● REQUIREMENT
Report every line in the entries below that contains the word "this", copying each such line in full.

** begin PROVIDED RECORDS **

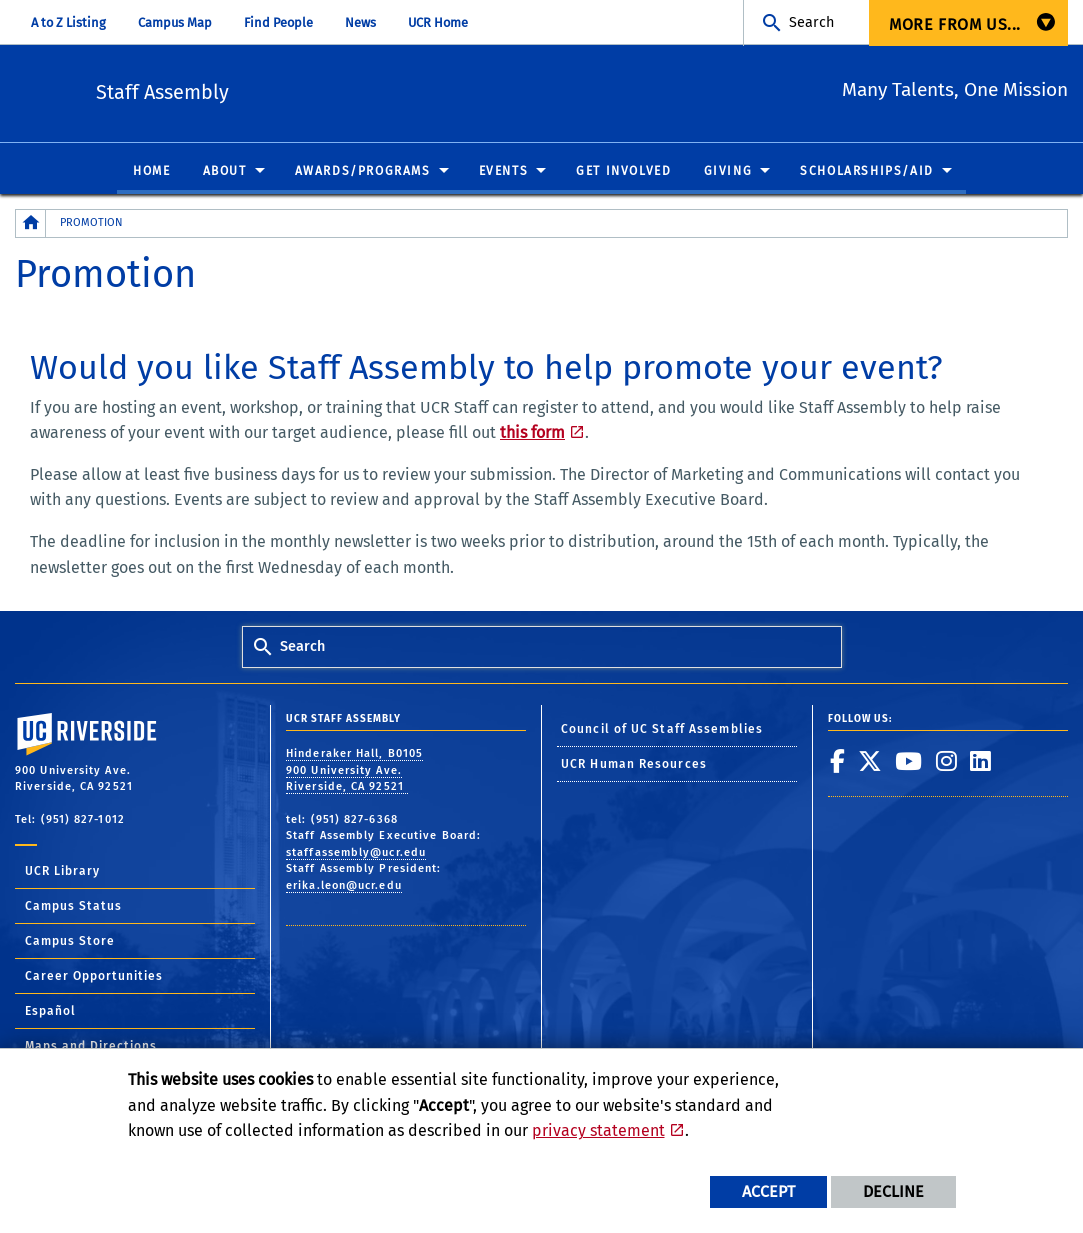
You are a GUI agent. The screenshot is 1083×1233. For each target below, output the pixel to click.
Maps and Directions (91, 1047)
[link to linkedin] (981, 762)
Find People (278, 22)
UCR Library (62, 872)
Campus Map (175, 22)
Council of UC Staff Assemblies (662, 730)
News (360, 22)
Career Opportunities (94, 977)
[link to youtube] (909, 762)
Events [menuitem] (504, 172)
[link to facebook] (838, 762)
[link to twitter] (870, 762)
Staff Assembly (274, 90)
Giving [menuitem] (728, 172)
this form (532, 433)
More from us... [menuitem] (955, 24)
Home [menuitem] (151, 172)
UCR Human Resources (634, 765)
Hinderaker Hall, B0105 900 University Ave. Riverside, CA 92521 (354, 771)
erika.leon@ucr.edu (344, 885)
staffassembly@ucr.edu (356, 852)
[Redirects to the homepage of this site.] (31, 224)
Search (811, 22)
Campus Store (70, 942)
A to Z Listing (68, 22)
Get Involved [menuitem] (623, 172)
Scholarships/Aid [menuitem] (867, 172)
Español (50, 1012)
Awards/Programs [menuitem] (363, 172)
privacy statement (598, 1130)
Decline (893, 1191)
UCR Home (438, 22)
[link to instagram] (947, 762)
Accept (768, 1191)
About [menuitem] (225, 172)
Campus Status (73, 907)
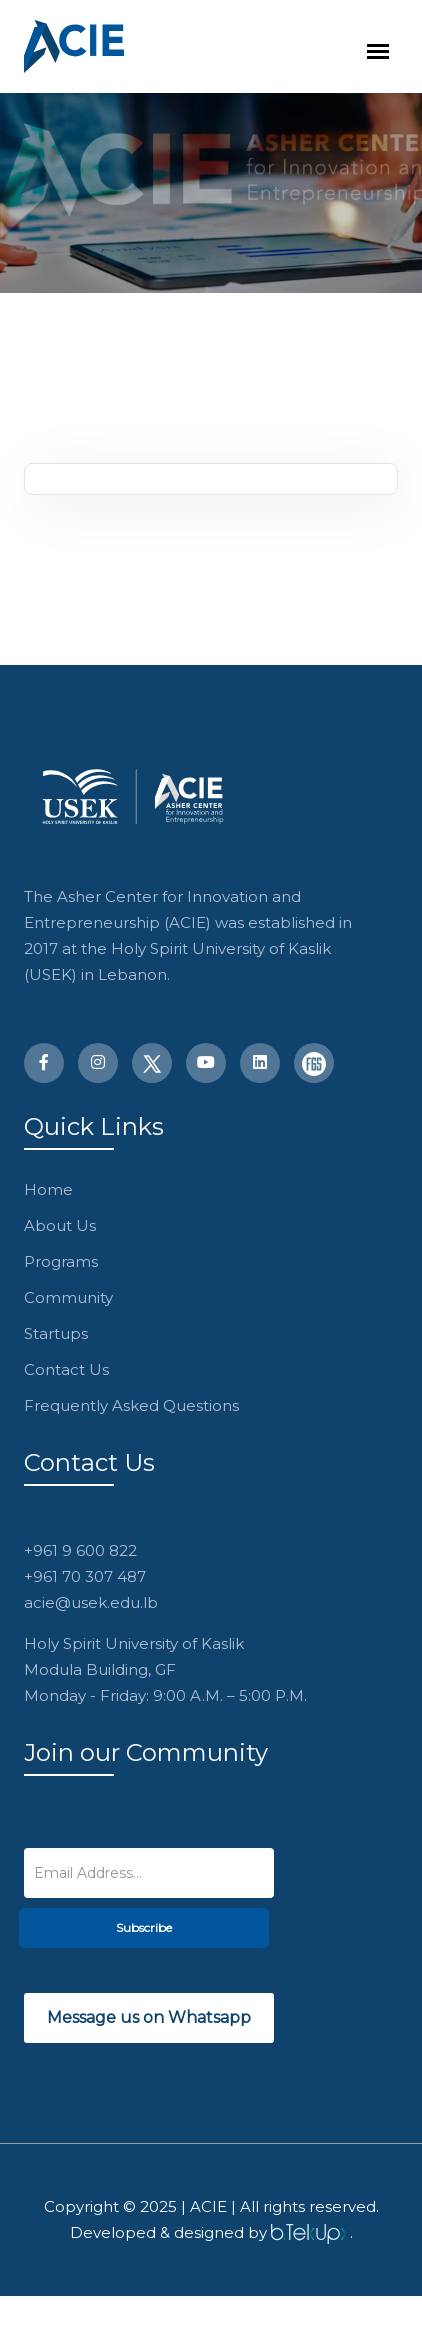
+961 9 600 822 (80, 1550)
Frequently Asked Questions (131, 1405)
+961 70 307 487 (85, 1576)
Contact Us (66, 1369)
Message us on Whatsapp (149, 2017)
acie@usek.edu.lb (91, 1602)
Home (48, 1189)
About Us (60, 1225)
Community (68, 1297)
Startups (56, 1333)
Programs (61, 1261)
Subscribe (144, 1927)
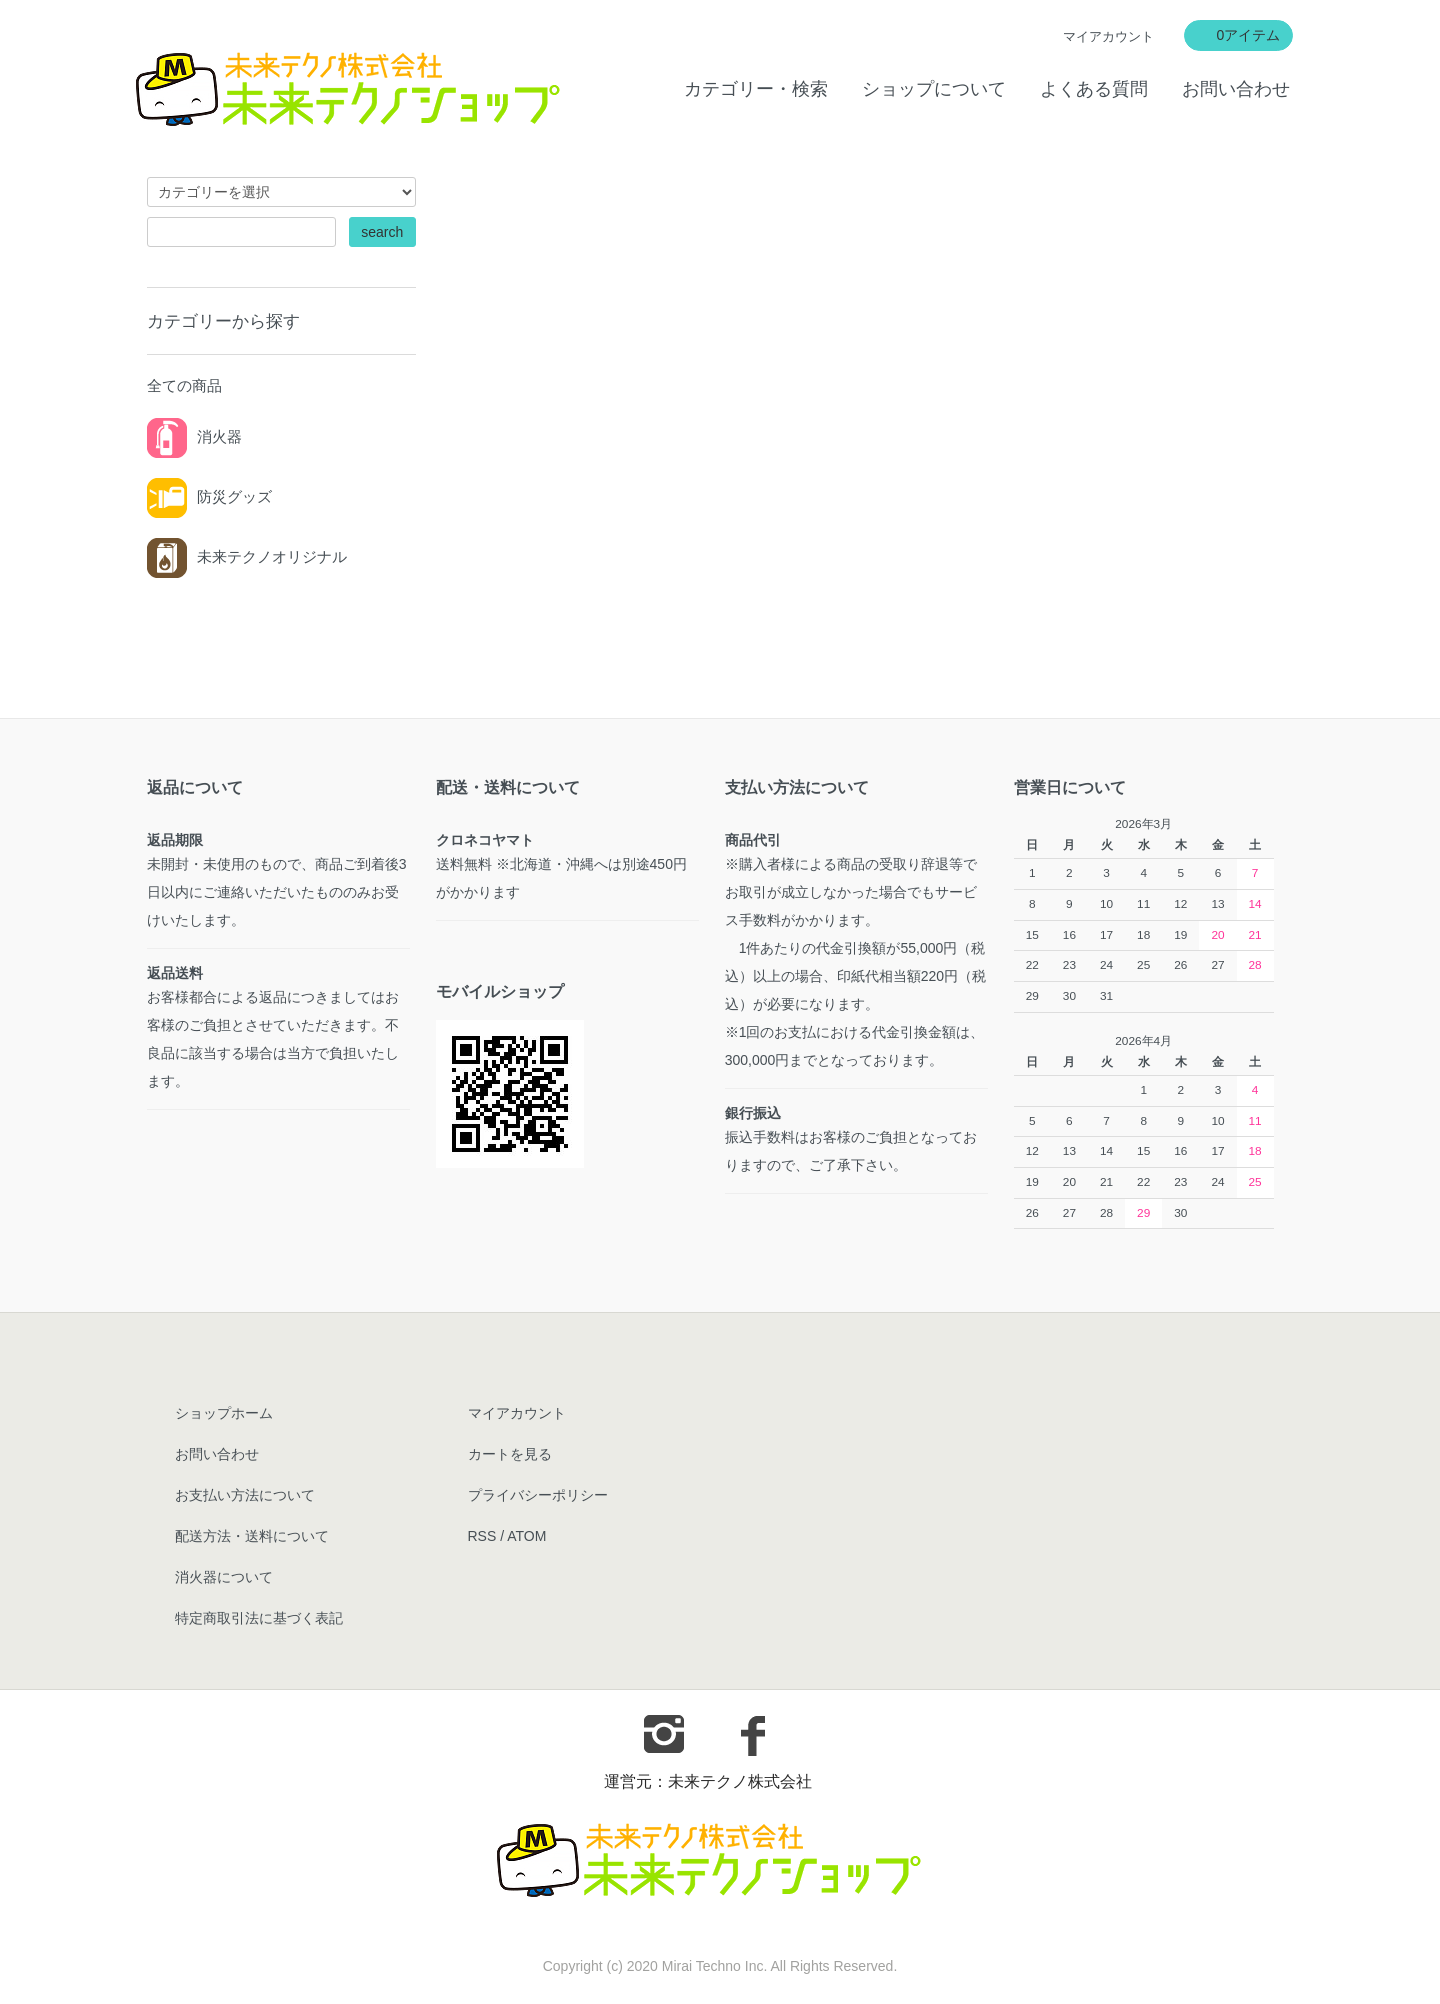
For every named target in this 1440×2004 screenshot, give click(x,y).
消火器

** end PROVIDED RECORDS **

● WORKED ANSWER
this form (532, 433)
[Redirects to the homepage of this site.] (31, 224)
For every named target in this 1440×2004 screenshot, give click(x,y).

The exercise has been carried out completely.